Todavia, em decorrência no modo de consumir exacerbado da sociedade, que surge uma nova ordem, a dos superendividados, quer seja por conta das adversidades da vida; como a perda de emprego, quer seja; por uma compra que não compatibiliza com seu orçamento, isso gerou a impossibilidade de pagamento de suas dívidas em face da falta de renda suficiente do consumidor.

Ademais, a sociedade ainda é muito alheia em face das questões de um consumo consciente. Com base em uma cultura de (hiper) consumo[4] ainda se tem a premissa do dever de desempenhar o seu papel de consumidor. Nesse sentido, a relação tradicional entre o consumo de necessidades e satisfação é distorcida, pois a busca advém pela satisfação do consumir por consumir, deixando em segundo plano o que de fato se faz necessário.
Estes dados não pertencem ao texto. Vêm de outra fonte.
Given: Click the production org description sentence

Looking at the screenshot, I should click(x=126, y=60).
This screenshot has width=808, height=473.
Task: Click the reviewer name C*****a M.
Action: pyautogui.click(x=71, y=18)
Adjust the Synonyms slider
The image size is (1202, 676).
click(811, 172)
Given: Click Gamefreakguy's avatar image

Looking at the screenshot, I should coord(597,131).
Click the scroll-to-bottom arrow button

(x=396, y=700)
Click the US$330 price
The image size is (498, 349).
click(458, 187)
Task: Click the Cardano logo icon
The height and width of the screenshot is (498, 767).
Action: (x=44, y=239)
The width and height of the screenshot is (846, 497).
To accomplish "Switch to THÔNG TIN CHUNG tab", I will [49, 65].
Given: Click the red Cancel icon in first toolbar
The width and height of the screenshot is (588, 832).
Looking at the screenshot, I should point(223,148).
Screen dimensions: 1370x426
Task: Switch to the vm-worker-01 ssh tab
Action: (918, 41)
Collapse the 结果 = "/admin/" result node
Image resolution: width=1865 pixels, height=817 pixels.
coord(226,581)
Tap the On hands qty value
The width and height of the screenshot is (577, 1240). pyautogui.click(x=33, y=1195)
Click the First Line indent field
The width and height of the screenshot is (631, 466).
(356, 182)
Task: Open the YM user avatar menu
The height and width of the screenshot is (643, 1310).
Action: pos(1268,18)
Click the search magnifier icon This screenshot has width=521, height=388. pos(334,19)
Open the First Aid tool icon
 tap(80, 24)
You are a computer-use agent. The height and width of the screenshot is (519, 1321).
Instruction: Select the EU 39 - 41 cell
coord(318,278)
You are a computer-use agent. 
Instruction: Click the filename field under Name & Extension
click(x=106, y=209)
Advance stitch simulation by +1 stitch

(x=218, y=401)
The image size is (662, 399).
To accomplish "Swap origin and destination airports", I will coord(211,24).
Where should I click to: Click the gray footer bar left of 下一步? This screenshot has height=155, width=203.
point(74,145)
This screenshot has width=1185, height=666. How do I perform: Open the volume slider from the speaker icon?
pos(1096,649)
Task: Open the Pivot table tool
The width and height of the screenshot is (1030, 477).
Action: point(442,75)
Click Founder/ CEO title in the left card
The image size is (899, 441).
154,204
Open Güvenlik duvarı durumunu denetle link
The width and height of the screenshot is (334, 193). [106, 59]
Em consequência da excessiva prática do consumo, os consumidores passaram a não conseguir arcar com o pagamento de suas dívidas, sem que houvesse comprometimento do mínimo existencial de sua renda. Daí o surgimento da lei do superendividamento, Lei n.14.181/2021, que faz algumas modificações no Código de Defesa do Consumidor trazendo medidas que tentam tratar do consumidor endividado. Sob o ponto de vista dessas alterações, pode-se dizer que a lei tratou dos problemas epistemológicos próprios do direito do consumidor e atrelados a uma relação intersistêmica subsidiando diretrizes para a efetividade do direito ao meio ambiente? A pesquisa deste artigo pretende abordar uma análise mais detalhada da Lei n. 14.181/2021, onde se buscará entender a ralação do direito do consumidor em face da tutela ambiental em tal legislação.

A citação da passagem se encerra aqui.